自分と同じ年くらいの女性の患者さんが尊厳死された。

治療している時点から、先が長くないのは感じていたが、どうにかゆっくり着地点を見つけてくれれば…と思っていたところだったので、残念。残念と言う単純な気持ちでは言い表せず、とにかく複雑…。自分は軽く恋していたのか!?と思うくらい、心に引っかかる。自分の関わりのある人が尊厳死を選択したことがなかったからか!?

素性は知らなかったが、いつも賢く、無駄なことや理論が釈然としないことは嫌いな患者さん。

後で頂いたお手紙で、自分と同じ大学の後輩と知る…。

半年ほど前に、少し厳しいかな、、という状況が分かった時点で、「一度ヨーロッパに旅行したい」と仰っていた。

結局病状の悪化に伴い、「行かなかった」と聞いていた。

その後治療を受けられ、結局先日、スイスで尊厳死を選ばれたとのこと。

恐らくスイスに同行されたご家族が、帰国後すぐに病院に挨拶に来てくださった。

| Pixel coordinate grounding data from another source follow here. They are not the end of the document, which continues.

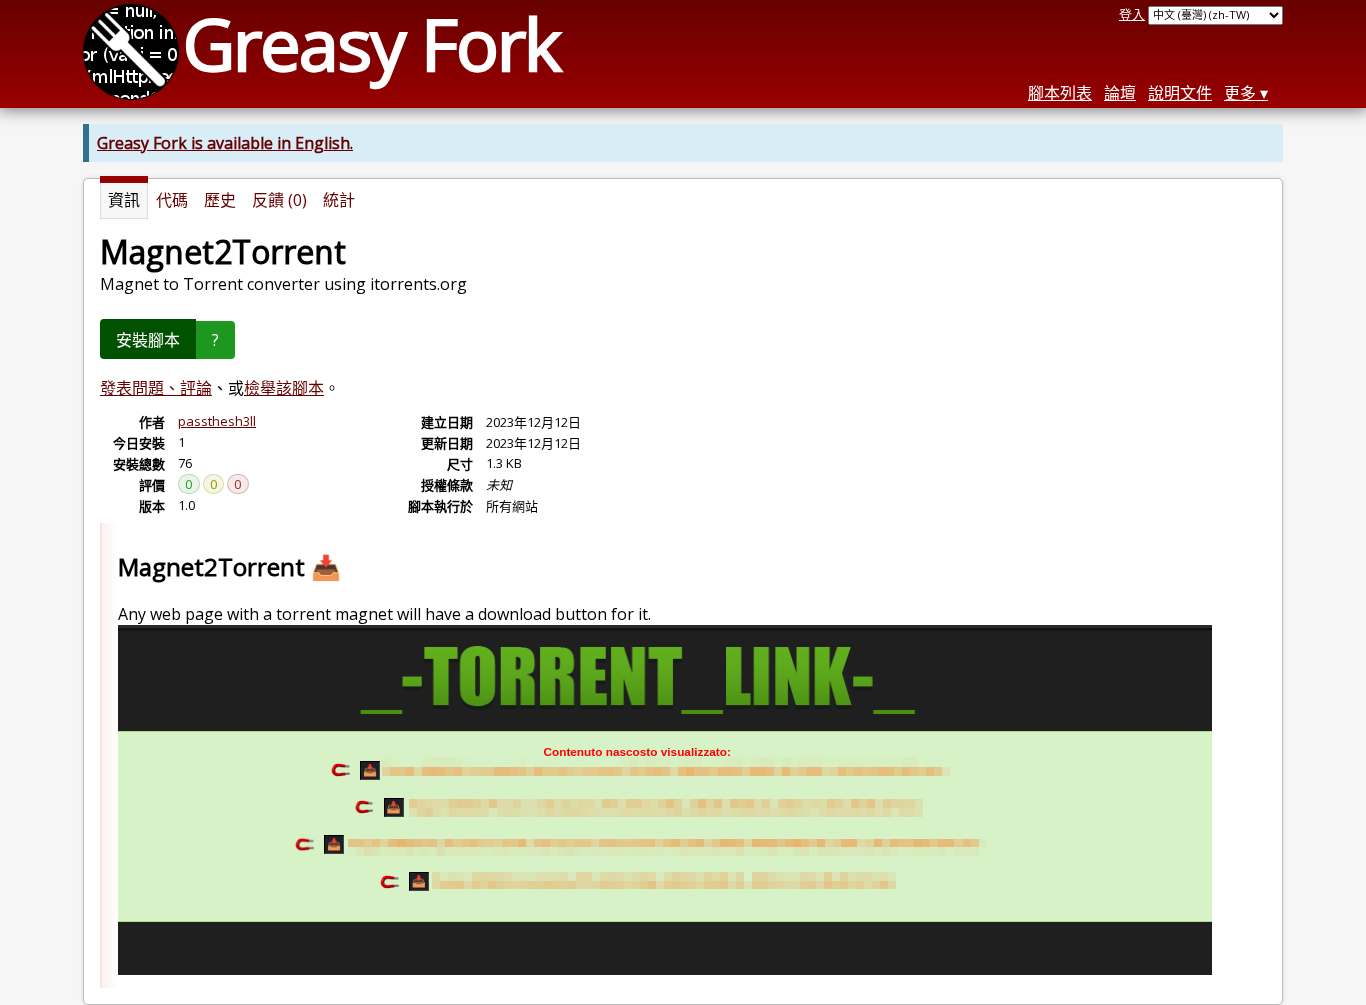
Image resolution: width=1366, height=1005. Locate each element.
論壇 (1120, 93)
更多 (1240, 93)
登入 (1132, 14)
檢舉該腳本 (284, 388)
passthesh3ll (217, 421)
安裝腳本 (148, 340)
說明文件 (1180, 93)
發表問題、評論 (156, 388)
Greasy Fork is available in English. (225, 143)
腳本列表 (1060, 93)
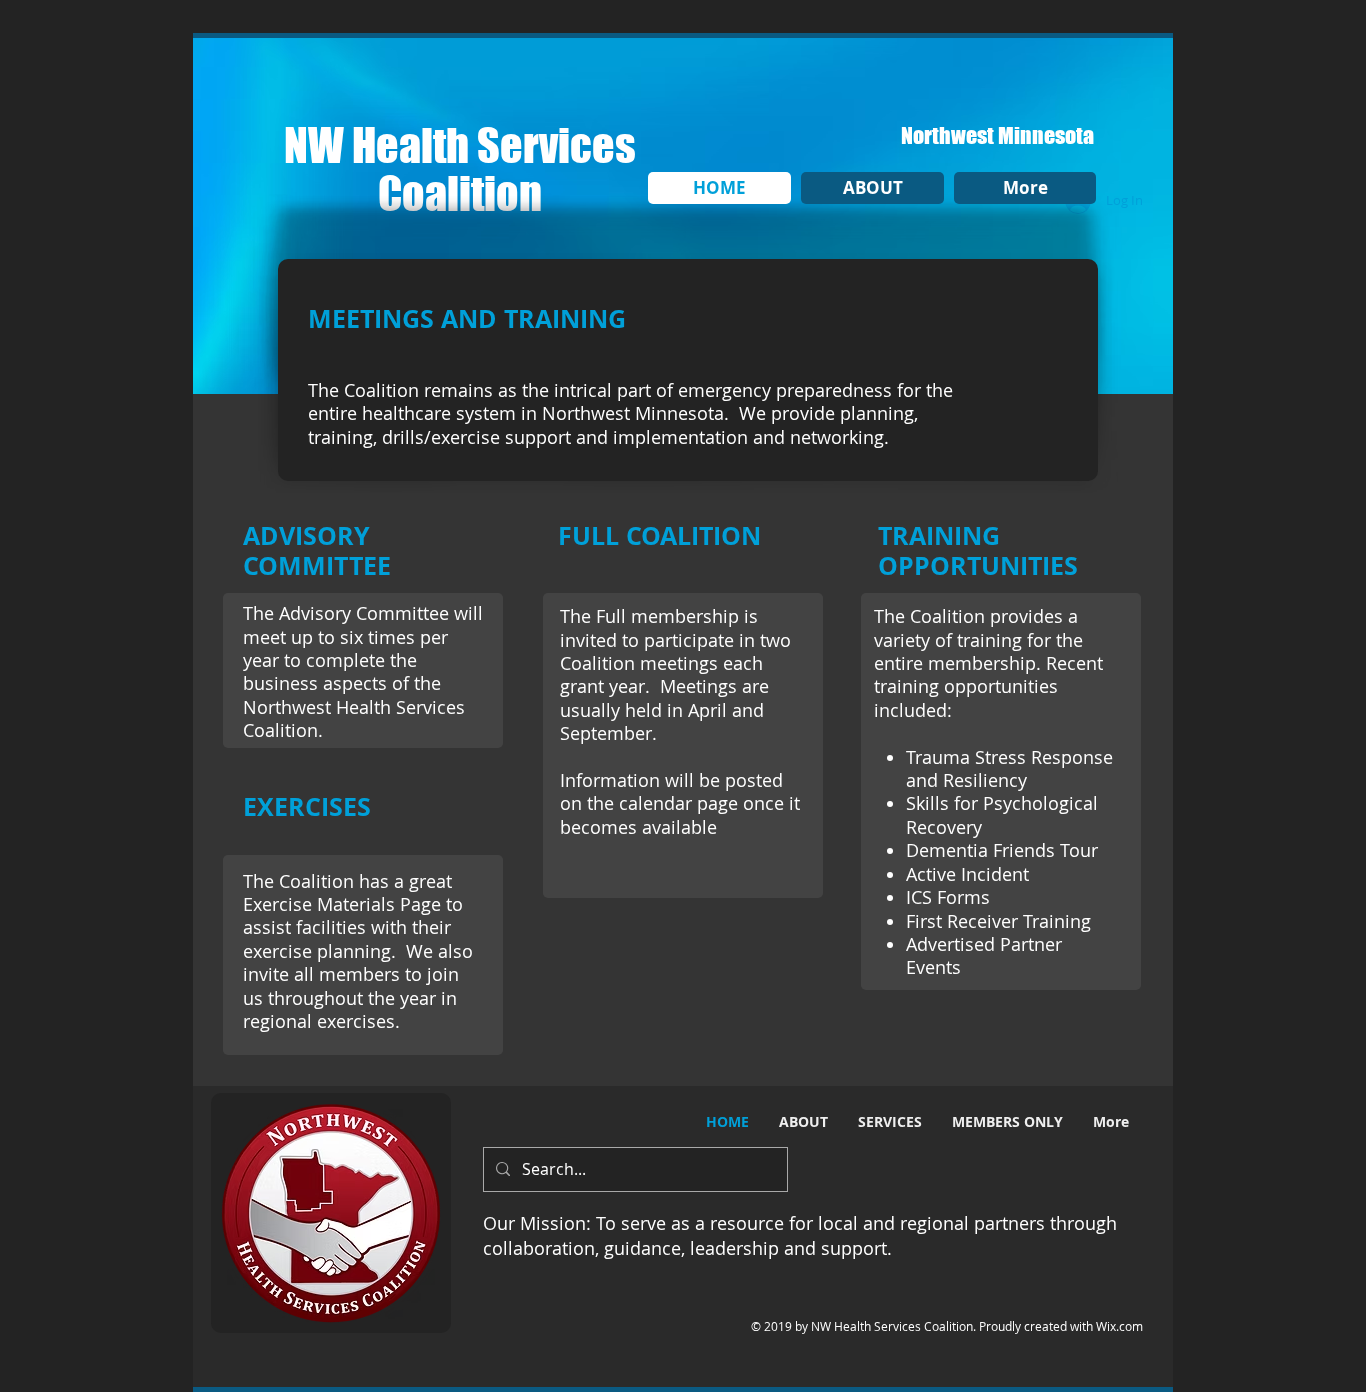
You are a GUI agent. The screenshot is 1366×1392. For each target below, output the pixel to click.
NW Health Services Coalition (460, 169)
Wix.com (1119, 1326)
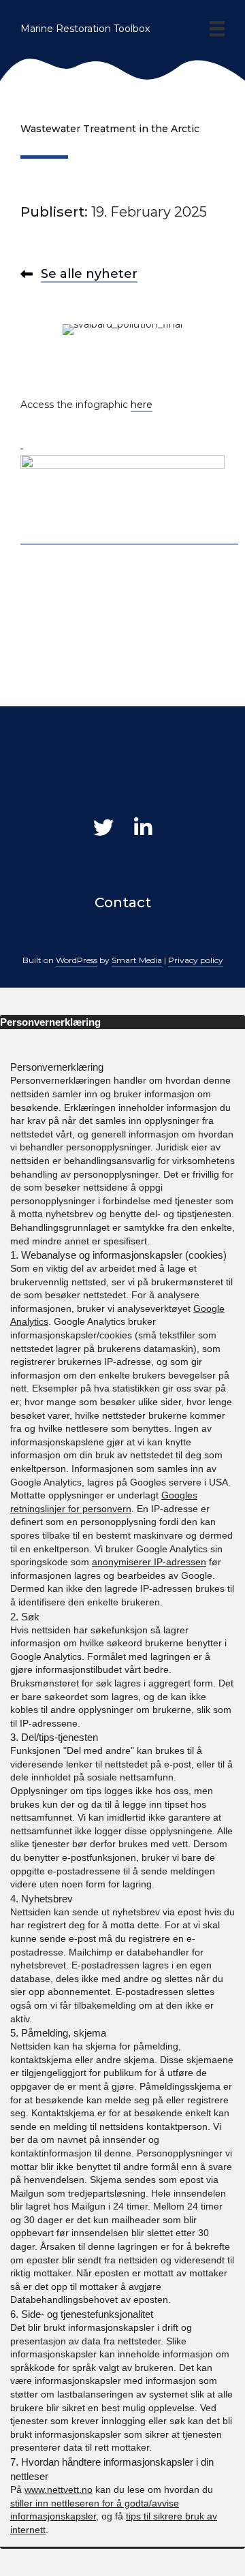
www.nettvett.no (58, 2489)
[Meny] (217, 28)
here (141, 404)
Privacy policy (195, 960)
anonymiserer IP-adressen (149, 1561)
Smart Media (137, 960)
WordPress (76, 960)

それがすごく嬉しかった。

最後の方の受診時は頻繁に同席下さったご主人に加え、初めてお会いした娘さん。2人姉妹の姉とのことで、妹は小学生だからその日はこられなかったと。ちょうど我が娘とほぼ同世代だが、はきはきしてとても利発そうな女子中学生といった印象だった。

私のことを、いつも、「神様みたいだ」と仰っていたと。

それでも、最期は体調も万全とは言えないなかスイスまで移動してもらい、尊厳死を選ばざるをえなかったのだろうか。。

自分が、自信のpromotionのことでたまたま年休を取った日に主科に受診され、次の治療を考えるべき日に自分が診察していれば、スムーズに次の治療が出来てこんな結末にならずに済んだのでは!?と、自身を責めたり…。

 

感謝のお手紙を頂くことは何度かあったが、明日自死を選ぶという状況の若い患者さんから、死の予定日1日前のお手紙を頂いたことはなかった。後で知らされて、こちらもなかなか普通では居られない。

 

病魔に自分の死期を奪われることが本当に嫌だったのだろうな…と推察する。それなら、自分で自身の死期は決めたいと。

賢い彼女ならそう考えただろう。

そのために、自分は何もして上げられなかったのだろうか?わざわざしんどい状況でスイスまで行くのは、自身も家族も大変だったろう…。彼女のその大切な決断を、国内で実行して上げられなかったのか!?

今は無理だが、10年、20年後には日本でも実現可能になるか!?

科学的な発展も重要だろうが、社会の倫理的な成熟も重要だと痛切に感じさせて下さった。